Engrade was founded in 2003 with a high school student who wanted a much better approach to interact with teachers on homework, assessments, and messages. Through the years, user feedback and modern ideas have shaped Engrade in to a robust learning management system. Today, Engrade is a division of digital learning-focused CTB/McGraw-Hill and helps educators, parents, and students through all stages of the learning cycle from curriculum likely to assessments.
This week, Engrade position the finishing touches upon an emblematic story in the world of education startups. In 2003, high school student Bri Holt decided he’d heard enough griping from classmates (and teachers) over the absence of a simple, easy way to view their grades online. So, like any budding web developer, he chose to build that simple, engrade for his secondary school.
Whilst the product found a number of eager early customers among teachers and classmates, adoption wasn’t exactly explosive. So, because it goes, Holt soon graduated and progressed to other pursuits. Meanwhile, left to the own devices, the gradebook slowly and deliberately continued to attract frustrated teachers looking for an online grading solution. So, thinks kept snowballing.
By 2010, nearly seven years later, its user base had grown sizable enough that Holt felt justified to return to developing the item full-time. He made a decision to officially turn the gradebook in to a business and expand its functionality – what might later become Engrade .

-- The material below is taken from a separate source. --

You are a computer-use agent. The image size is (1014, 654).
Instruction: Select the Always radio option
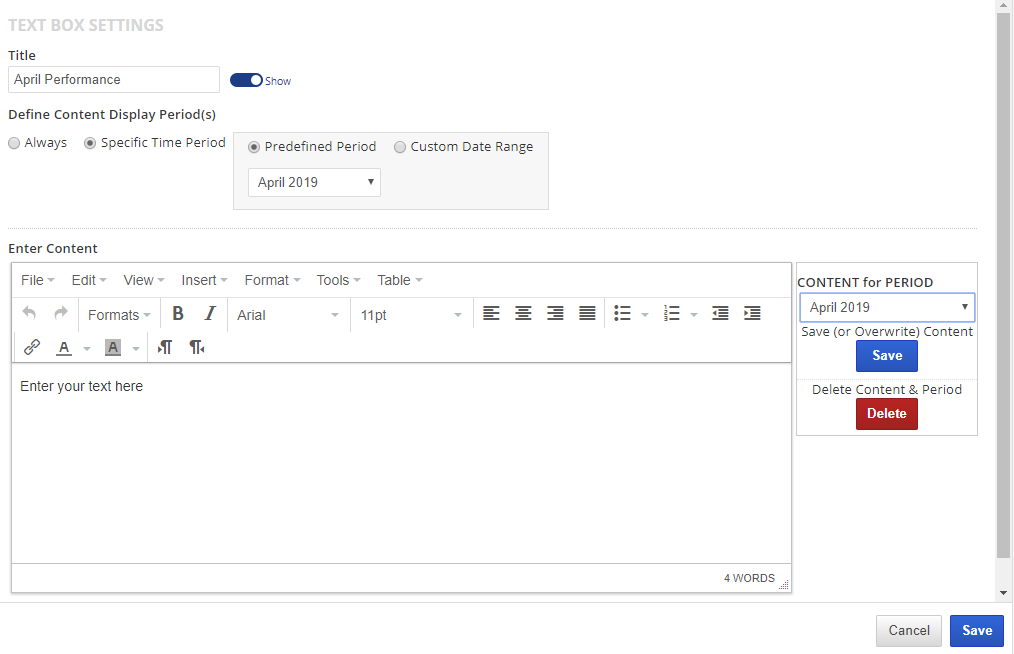[14, 143]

Fast forward to this week, and publishing giant McGraw-Hill Education decided to purchase Holt’s online gradebook – now also known as login to engradewv – for which TechCrunch hears from sources was around $50 million. To education entrepreneurs, it’s an enviable outcome and a path (albeit perhaps not really a totally replicable one) worth emulation.

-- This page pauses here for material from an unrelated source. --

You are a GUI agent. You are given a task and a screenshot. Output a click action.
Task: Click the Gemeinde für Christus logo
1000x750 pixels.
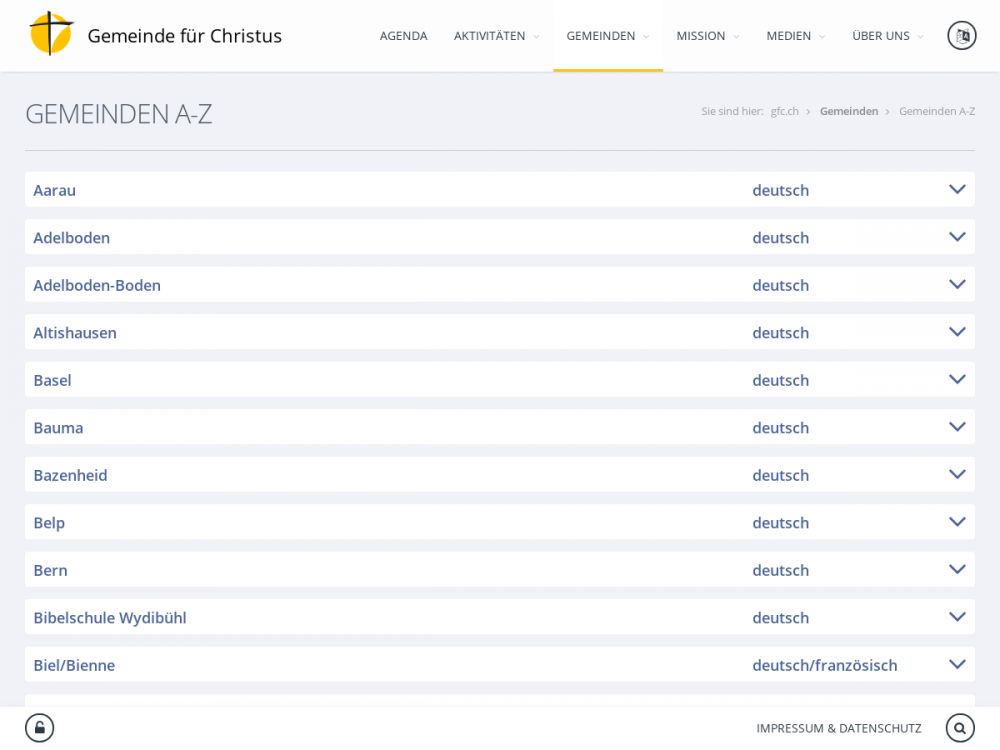pos(52,34)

However, all in all, the process, from founding to sale, took over ten years. To some extent, it’s unsurprising considering that building and selling an education company (for just about any real return) takes years, maybe even decades. Obviously, should you build something that solves an issue and this your customer really needs, adoption and customer acquisition can come. Since it relates to education: Teachers agdwlr simple tools that will make their lives easier, and in case you build one on their behalf, and work with them to improve it, they’ll become your evangelists.
Ultimately, the acquisition is apparently a more-than-positive outcome for Engrade’s founders, its team along with its investors. The company had raised about $8 million total over two rounds, including from NewSchools Ventures, Zac Zeitlin, Expansion Venture Capital, Kapor Capital, Javelin Venture Partners, Rethink Education and Samsung Ventures, among others.